* The exercise *
Turn the lines of the material below, from the line containing "Pick the word NRA-members click(155, 269)" through the end of the material, into a JSON list of strings with one string per line, skipping blank lines and leaving the pictures out.

* Data to process *
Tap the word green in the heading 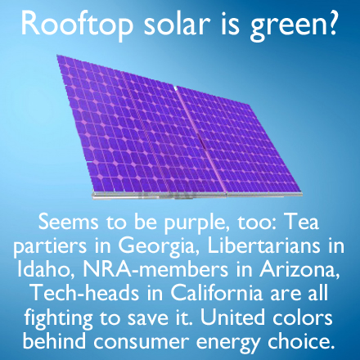click(288, 26)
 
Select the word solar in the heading click(177, 23)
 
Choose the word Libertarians click(263, 245)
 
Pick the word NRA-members click(155, 269)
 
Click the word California click(217, 293)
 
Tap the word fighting click(59, 318)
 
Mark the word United click(232, 317)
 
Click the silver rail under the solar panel click(197, 195)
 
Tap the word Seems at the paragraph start click(69, 222)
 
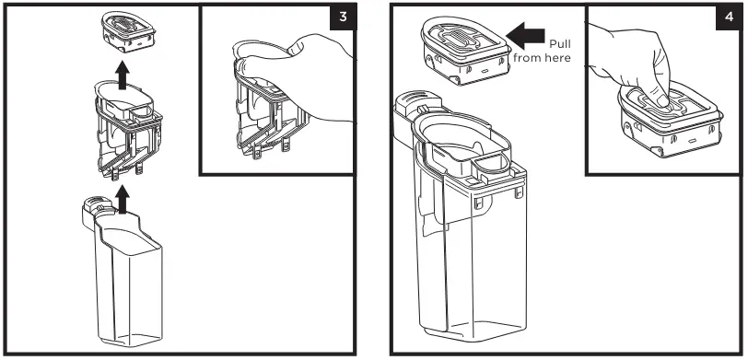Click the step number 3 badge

* Solution *
[
  "Pick the word NRA-members click(155, 269)",
  "Click the word California click(217, 293)",
  "Tap the word fighting click(59, 318)",
  "Mark the word United click(232, 317)",
  "Click the silver rail under the solar panel click(197, 195)",
  "Tap the word Seems at the paragraph start click(69, 222)",
  "Click the step number 3 badge"
]